*** Given records ***

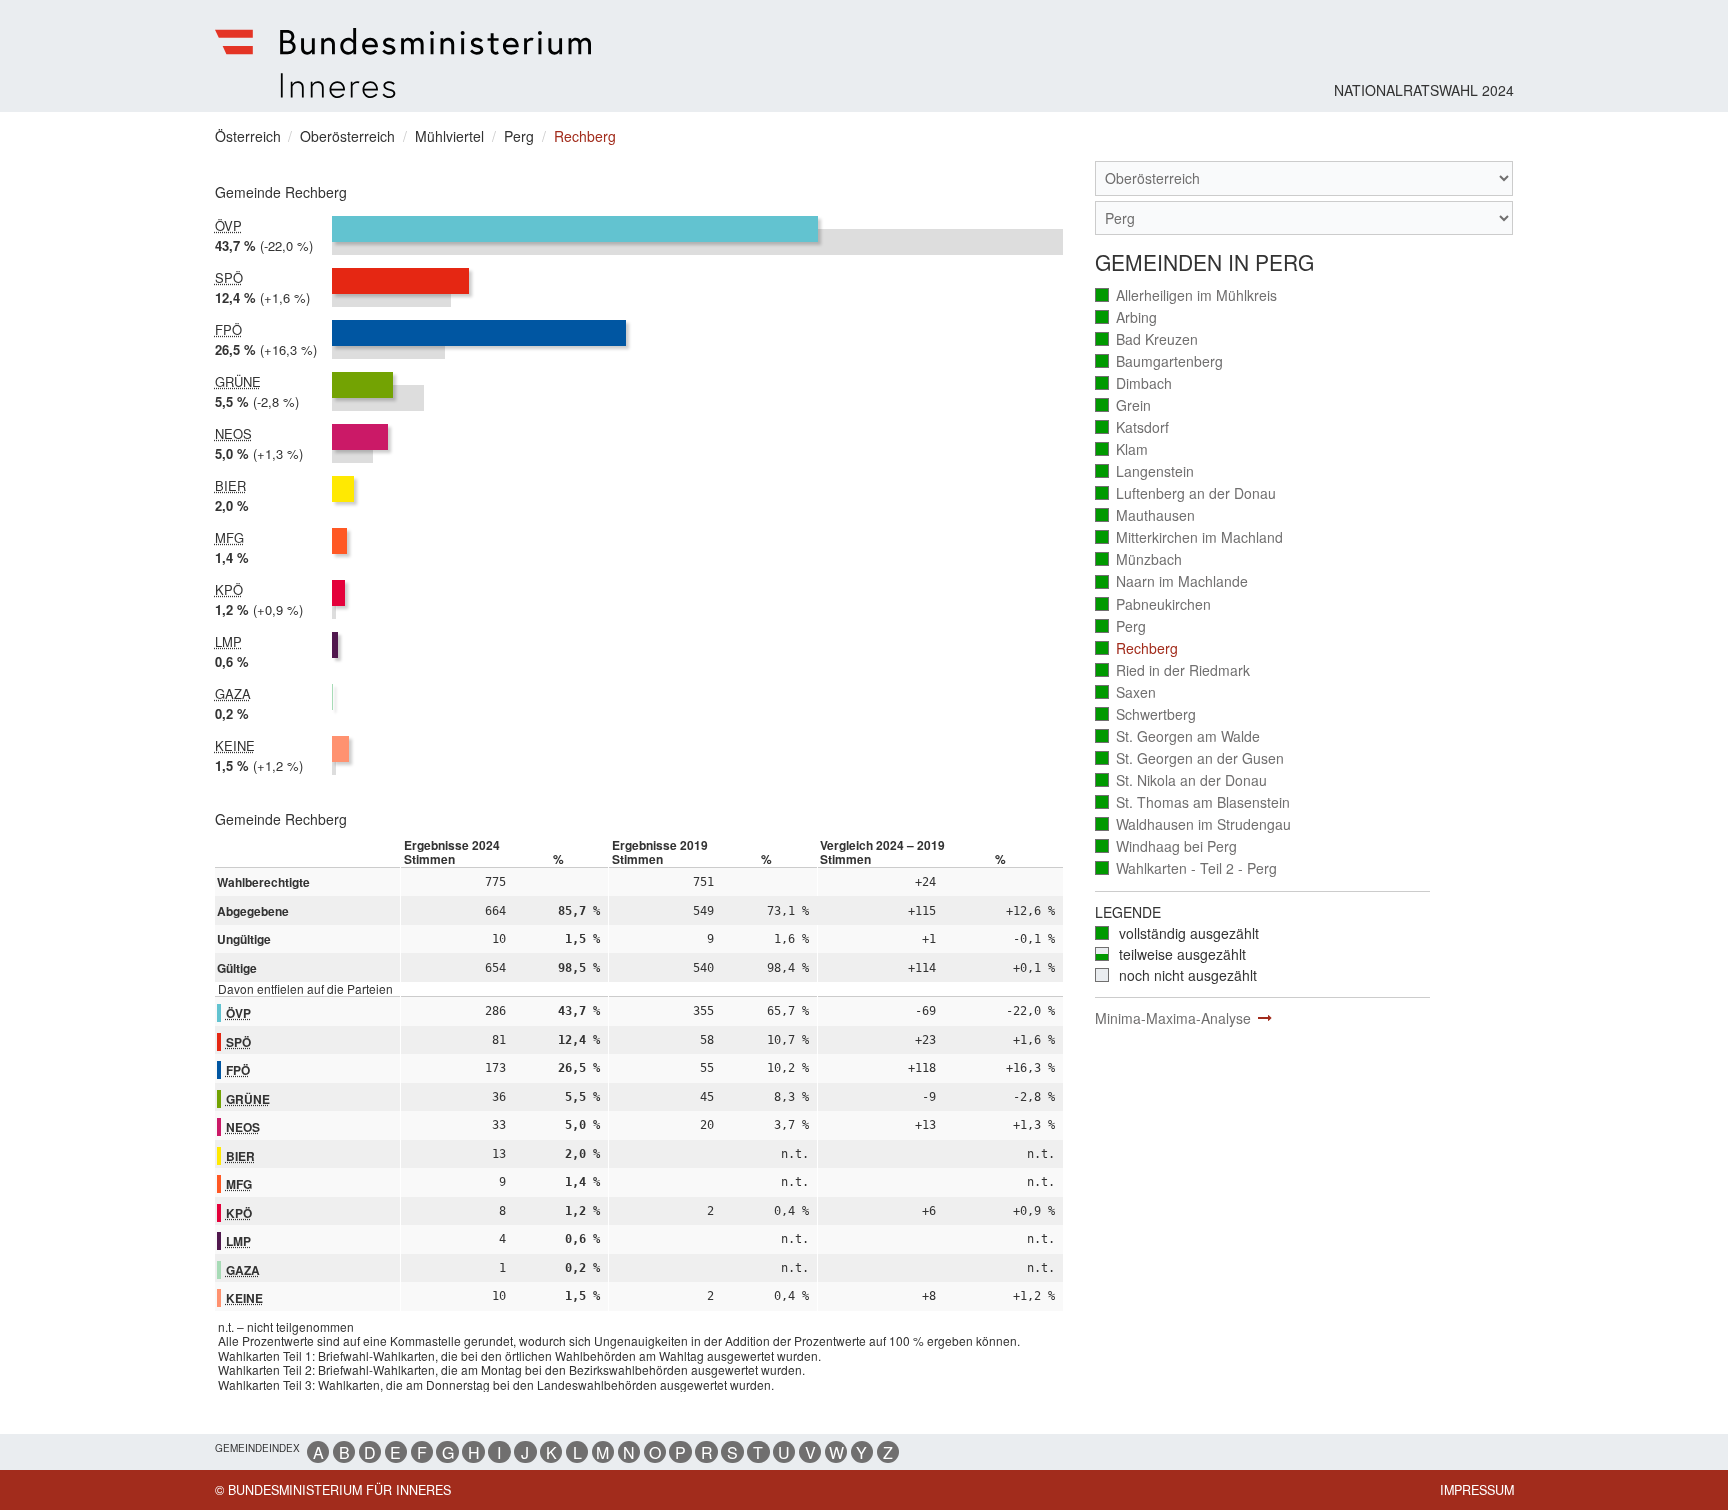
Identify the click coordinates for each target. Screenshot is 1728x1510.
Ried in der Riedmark (1173, 670)
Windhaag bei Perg (1167, 846)
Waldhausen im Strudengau (1194, 824)
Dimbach (1134, 383)
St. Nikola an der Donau (1182, 780)
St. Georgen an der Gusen (1190, 758)
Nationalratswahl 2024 (1424, 90)
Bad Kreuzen (1147, 339)
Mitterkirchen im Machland (1190, 537)
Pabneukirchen (1154, 604)
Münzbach (1139, 559)
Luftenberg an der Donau (1186, 493)
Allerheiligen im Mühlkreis (1187, 295)
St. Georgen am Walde (1178, 736)
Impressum (1477, 1490)
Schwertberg (1146, 714)
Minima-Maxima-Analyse (1173, 1018)
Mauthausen (1146, 515)
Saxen (1126, 692)
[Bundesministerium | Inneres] (403, 63)
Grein (1124, 405)
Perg (1121, 626)
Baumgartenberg (1160, 361)
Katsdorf (1133, 427)
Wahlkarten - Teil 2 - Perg (1187, 868)
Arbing (1127, 317)
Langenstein (1145, 471)
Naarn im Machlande (1172, 581)
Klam (1122, 449)
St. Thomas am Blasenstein (1193, 802)
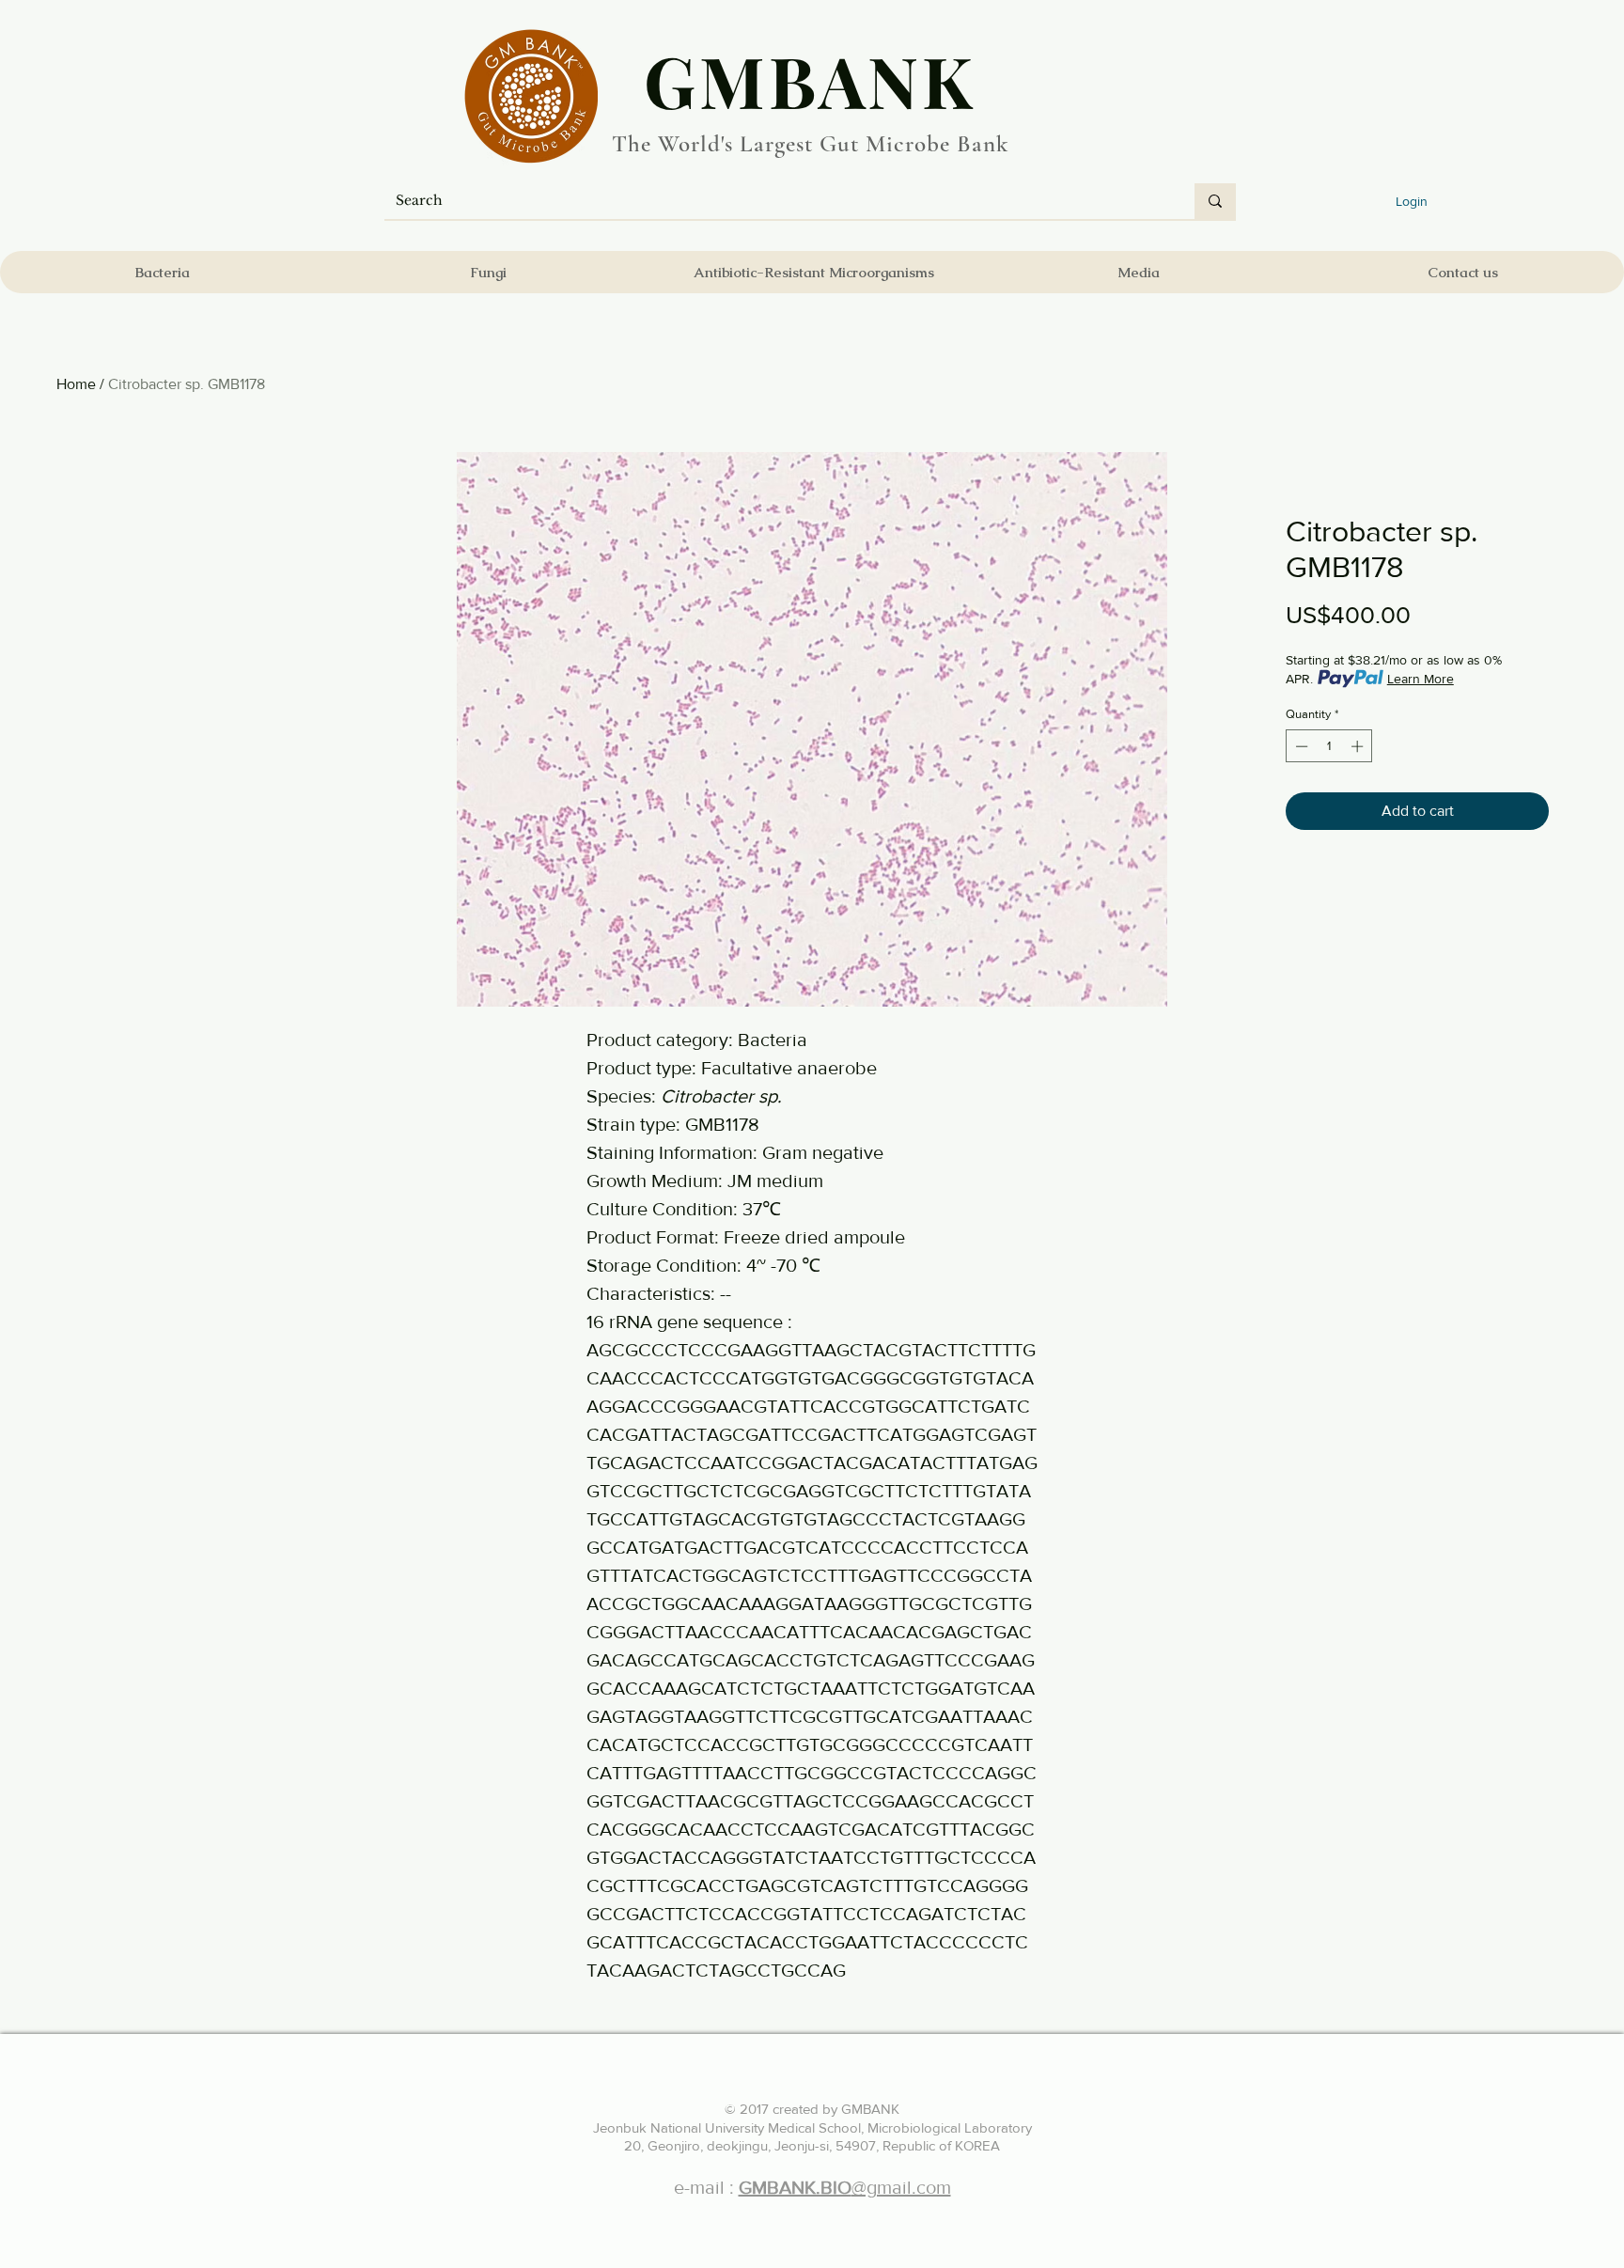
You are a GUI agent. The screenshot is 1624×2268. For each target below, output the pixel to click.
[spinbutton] (1329, 746)
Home (76, 384)
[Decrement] (1299, 746)
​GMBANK (810, 80)
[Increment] (1359, 746)
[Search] (1215, 201)
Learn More (1420, 678)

*** End of Given records ***

No images belong in the copy. Transcribe every record exactly.

Output for this task:
Identify the click coordinates for each target. Screenshot is 1728x1510.
Ried in der Riedmark (1173, 670)
Windhaag bei Perg (1167, 846)
Waldhausen im Strudengau (1194, 824)
Dimbach (1134, 383)
St. Nikola an der Donau (1182, 780)
St. Georgen an der Gusen (1190, 758)
Nationalratswahl 2024 (1424, 90)
Bad Kreuzen (1147, 339)
Mitterkirchen im Machland (1190, 537)
Pabneukirchen (1154, 604)
Münzbach (1139, 559)
Luftenberg an der Donau (1186, 493)
Allerheiligen im Mühlkreis (1187, 295)
St. Georgen am Walde (1178, 736)
Impressum (1477, 1490)
Schwertberg (1146, 714)
Minima-Maxima-Analyse (1173, 1018)
Mauthausen (1146, 515)
Saxen (1126, 692)
[Bundesministerium | Inneres] (403, 63)
Grein (1124, 405)
Perg (1121, 626)
Baumgartenberg (1160, 361)
Katsdorf (1133, 427)
Wahlkarten - Teil 2 - Perg (1187, 868)
Arbing (1127, 317)
Langenstein (1145, 471)
Naarn im Machlande (1172, 581)
Klam (1122, 449)
St. Thomas am Blasenstein (1193, 802)
You are a GUI agent. The screenshot is 1624×2268. For each target below, output the pixel to click.
[spinbutton] (1329, 746)
Home (76, 384)
[Decrement] (1299, 746)
​GMBANK (810, 80)
[Increment] (1359, 746)
[Search] (1215, 201)
Learn More (1420, 678)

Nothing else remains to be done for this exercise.